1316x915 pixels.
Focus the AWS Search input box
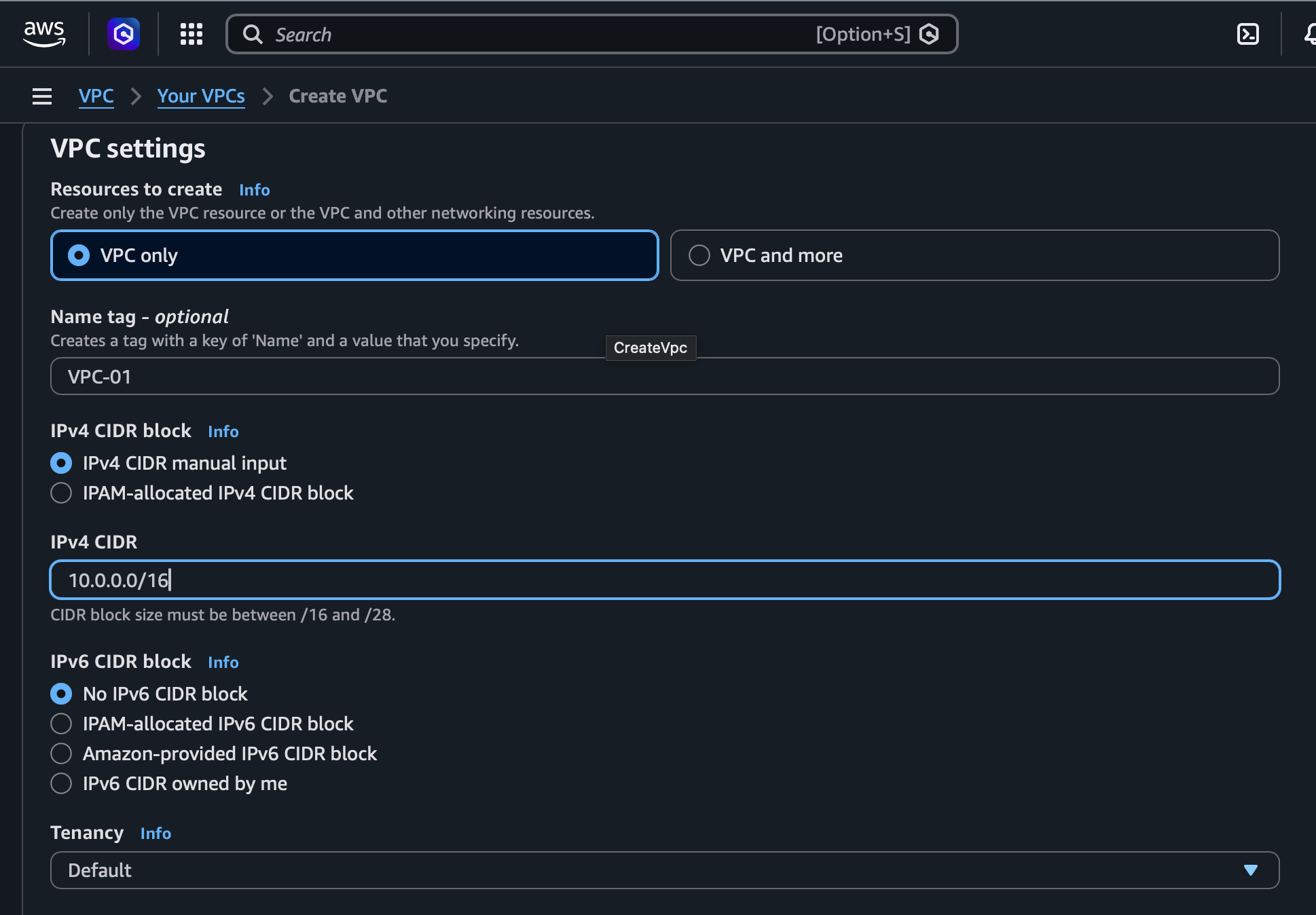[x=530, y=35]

==

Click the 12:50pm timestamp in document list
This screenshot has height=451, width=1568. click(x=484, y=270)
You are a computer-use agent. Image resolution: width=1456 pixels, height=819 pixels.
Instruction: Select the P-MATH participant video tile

▶ **Goal**
Recast everything from the line containing "You are a computer-use" down to the line containing "Instruction: Select the" as a Markdown table with the columns Row and Text, skipping any blank lines.

▶ **Reply**
| Row | Text |
|---|---|
| 1 | You are a computer-use agent. Image resolution: width=1456 pixels, height=819 pixels. |
| 2 | Instruction: Select the P-MATH participant video tile |